━━ Exercise material

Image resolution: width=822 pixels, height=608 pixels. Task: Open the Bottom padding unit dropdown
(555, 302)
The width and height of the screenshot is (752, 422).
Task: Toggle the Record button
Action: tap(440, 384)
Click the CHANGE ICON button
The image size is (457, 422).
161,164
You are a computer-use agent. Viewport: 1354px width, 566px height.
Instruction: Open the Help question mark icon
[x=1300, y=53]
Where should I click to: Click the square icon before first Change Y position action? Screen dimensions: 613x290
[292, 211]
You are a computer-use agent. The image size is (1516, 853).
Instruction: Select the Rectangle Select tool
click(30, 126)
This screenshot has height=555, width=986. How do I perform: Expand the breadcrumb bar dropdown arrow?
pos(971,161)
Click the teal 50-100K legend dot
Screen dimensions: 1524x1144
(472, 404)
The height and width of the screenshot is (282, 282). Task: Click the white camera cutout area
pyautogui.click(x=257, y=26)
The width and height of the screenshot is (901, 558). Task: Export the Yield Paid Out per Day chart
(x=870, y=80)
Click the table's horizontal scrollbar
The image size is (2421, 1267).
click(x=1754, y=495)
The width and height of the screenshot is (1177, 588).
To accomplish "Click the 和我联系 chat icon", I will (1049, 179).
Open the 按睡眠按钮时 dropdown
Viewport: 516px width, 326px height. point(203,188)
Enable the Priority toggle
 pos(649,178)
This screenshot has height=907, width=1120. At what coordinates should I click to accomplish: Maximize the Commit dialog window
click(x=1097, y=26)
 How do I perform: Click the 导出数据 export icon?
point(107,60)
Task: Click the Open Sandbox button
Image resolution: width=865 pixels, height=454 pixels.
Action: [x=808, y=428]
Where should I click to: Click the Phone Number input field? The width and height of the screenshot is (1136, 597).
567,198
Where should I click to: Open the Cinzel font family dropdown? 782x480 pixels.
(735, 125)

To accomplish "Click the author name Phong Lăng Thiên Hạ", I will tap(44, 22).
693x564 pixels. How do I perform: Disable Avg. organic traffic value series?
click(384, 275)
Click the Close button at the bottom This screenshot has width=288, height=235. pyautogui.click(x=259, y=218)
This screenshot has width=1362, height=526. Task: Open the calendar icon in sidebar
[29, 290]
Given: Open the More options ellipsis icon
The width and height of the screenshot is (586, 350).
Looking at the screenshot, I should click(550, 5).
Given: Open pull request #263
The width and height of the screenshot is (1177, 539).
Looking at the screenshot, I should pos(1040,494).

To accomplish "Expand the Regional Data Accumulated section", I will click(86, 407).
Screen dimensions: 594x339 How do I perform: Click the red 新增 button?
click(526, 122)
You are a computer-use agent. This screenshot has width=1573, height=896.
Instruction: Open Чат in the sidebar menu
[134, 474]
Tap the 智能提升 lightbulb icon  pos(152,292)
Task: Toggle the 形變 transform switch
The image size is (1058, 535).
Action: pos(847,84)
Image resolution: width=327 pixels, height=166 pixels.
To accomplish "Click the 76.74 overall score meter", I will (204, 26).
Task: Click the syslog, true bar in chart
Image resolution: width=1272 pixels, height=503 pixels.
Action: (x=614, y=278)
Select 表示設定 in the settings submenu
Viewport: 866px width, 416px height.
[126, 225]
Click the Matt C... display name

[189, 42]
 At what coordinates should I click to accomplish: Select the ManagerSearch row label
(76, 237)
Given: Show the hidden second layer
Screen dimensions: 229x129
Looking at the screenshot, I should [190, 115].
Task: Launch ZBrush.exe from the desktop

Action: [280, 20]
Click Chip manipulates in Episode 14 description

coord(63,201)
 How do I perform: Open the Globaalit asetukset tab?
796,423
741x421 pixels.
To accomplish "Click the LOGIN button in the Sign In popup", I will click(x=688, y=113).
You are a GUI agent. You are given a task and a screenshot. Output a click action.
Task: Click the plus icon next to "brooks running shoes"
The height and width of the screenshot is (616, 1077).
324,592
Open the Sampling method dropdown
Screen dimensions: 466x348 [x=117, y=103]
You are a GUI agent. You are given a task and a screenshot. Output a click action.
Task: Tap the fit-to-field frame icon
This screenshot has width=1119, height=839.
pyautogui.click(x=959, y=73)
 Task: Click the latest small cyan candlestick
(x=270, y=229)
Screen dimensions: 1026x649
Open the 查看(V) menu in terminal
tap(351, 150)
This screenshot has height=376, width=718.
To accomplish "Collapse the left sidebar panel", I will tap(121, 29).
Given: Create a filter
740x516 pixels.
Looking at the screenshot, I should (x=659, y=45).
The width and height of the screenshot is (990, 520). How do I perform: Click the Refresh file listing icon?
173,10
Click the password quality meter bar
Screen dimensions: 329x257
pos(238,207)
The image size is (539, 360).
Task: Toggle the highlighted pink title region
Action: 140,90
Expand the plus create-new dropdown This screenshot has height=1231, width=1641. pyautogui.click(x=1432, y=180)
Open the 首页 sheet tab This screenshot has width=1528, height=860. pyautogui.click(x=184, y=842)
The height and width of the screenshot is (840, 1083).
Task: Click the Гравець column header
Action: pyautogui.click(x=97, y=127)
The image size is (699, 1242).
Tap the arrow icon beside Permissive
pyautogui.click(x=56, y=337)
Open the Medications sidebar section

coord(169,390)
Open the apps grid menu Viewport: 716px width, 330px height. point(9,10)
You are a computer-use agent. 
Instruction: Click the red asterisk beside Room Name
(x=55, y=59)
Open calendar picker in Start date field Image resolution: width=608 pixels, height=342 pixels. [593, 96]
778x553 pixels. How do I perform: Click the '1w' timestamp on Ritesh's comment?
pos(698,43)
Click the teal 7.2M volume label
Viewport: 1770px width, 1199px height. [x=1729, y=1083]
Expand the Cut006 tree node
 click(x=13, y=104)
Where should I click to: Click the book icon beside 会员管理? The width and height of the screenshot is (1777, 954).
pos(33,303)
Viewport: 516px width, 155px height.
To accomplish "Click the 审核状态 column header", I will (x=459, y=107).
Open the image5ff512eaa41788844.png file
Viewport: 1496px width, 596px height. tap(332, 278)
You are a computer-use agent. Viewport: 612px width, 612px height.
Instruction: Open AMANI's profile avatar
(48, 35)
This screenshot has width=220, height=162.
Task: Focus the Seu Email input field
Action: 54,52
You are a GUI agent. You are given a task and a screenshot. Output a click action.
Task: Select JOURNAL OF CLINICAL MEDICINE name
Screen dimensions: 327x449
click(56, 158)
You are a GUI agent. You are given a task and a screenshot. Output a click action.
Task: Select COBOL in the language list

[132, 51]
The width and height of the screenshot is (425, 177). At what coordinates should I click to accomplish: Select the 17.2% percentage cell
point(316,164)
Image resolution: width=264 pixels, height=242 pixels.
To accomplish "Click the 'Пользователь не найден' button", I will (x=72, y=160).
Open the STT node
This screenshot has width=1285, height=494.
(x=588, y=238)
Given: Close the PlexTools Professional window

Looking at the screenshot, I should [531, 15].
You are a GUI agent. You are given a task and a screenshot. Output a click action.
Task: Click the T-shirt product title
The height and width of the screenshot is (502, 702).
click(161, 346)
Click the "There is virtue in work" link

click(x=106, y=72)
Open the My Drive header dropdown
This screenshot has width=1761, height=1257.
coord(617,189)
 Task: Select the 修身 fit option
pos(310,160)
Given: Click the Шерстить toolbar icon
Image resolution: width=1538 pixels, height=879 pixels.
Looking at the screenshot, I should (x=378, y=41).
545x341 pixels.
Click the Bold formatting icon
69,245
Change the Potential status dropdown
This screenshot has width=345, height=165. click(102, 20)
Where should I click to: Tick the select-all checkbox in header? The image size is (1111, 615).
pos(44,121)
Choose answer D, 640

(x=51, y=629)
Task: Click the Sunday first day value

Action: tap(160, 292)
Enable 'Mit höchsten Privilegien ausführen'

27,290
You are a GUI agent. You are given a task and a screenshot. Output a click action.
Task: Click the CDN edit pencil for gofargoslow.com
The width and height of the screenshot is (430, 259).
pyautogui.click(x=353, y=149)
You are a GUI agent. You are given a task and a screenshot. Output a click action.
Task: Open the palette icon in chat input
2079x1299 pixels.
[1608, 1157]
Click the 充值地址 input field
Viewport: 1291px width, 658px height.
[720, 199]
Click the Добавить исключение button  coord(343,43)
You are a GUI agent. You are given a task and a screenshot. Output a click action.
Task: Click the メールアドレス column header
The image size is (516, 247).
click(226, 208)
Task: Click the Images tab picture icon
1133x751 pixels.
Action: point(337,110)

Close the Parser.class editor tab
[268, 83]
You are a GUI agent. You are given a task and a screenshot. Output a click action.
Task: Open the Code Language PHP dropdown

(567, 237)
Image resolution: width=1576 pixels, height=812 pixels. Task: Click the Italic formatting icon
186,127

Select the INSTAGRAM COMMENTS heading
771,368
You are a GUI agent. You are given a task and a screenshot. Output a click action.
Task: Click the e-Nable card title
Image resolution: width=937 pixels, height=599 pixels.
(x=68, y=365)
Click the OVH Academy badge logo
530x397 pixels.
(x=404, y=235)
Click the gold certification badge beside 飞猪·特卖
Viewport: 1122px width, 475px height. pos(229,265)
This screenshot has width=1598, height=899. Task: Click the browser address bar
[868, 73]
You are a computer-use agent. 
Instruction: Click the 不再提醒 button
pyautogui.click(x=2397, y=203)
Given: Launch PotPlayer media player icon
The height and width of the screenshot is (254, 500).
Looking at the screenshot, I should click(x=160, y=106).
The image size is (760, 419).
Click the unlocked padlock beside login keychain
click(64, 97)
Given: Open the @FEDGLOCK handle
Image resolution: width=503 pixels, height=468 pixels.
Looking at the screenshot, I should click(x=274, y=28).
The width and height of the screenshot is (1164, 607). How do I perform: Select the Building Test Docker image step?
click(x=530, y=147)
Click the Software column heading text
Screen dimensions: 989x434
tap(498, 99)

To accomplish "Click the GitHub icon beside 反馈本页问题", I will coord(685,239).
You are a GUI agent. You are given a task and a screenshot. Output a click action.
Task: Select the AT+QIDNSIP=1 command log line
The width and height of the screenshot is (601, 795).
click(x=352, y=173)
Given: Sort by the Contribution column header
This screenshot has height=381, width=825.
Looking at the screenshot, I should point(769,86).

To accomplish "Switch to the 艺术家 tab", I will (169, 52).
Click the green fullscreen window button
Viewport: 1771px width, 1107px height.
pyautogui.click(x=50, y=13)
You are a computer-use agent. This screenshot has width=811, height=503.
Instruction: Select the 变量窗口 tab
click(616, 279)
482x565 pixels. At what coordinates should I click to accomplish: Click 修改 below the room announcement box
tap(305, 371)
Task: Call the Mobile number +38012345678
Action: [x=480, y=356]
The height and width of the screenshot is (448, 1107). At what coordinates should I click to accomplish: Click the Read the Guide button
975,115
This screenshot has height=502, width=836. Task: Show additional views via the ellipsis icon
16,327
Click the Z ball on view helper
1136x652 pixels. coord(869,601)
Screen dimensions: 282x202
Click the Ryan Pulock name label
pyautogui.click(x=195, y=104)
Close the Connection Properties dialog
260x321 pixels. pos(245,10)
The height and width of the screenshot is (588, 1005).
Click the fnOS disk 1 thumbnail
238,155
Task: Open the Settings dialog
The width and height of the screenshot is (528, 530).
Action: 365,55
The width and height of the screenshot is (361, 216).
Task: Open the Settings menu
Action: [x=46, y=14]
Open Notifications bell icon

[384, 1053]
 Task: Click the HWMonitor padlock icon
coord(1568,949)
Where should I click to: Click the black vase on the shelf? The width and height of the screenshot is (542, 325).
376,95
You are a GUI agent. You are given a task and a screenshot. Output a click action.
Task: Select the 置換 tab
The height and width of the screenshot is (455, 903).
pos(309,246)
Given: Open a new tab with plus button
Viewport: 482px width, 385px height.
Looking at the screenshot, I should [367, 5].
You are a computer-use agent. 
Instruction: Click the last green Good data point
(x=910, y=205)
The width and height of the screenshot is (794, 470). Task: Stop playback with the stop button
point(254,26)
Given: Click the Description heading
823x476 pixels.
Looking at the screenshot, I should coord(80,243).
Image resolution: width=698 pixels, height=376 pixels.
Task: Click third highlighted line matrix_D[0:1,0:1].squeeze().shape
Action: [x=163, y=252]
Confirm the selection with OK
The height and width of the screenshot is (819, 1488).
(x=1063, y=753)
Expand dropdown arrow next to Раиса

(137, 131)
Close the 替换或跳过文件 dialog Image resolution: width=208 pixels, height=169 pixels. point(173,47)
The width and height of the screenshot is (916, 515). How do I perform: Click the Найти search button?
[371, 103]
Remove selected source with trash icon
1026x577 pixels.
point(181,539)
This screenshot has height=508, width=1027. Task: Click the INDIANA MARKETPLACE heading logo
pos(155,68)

━━━━

_Directions for this task_:
Rewrite the part of the material that opens with the line containing "The width and height of the screenshot is (916, 515)." and closes with the end of the material, putting "delete icon" in place of "trash icon" and keeping everything else the same.

_Response_:
The width and height of the screenshot is (916, 515). How do I perform: Click the Найти search button?
[371, 103]
Remove selected source with delete icon
1026x577 pixels.
point(181,539)
This screenshot has height=508, width=1027. Task: Click the INDIANA MARKETPLACE heading logo
pos(155,68)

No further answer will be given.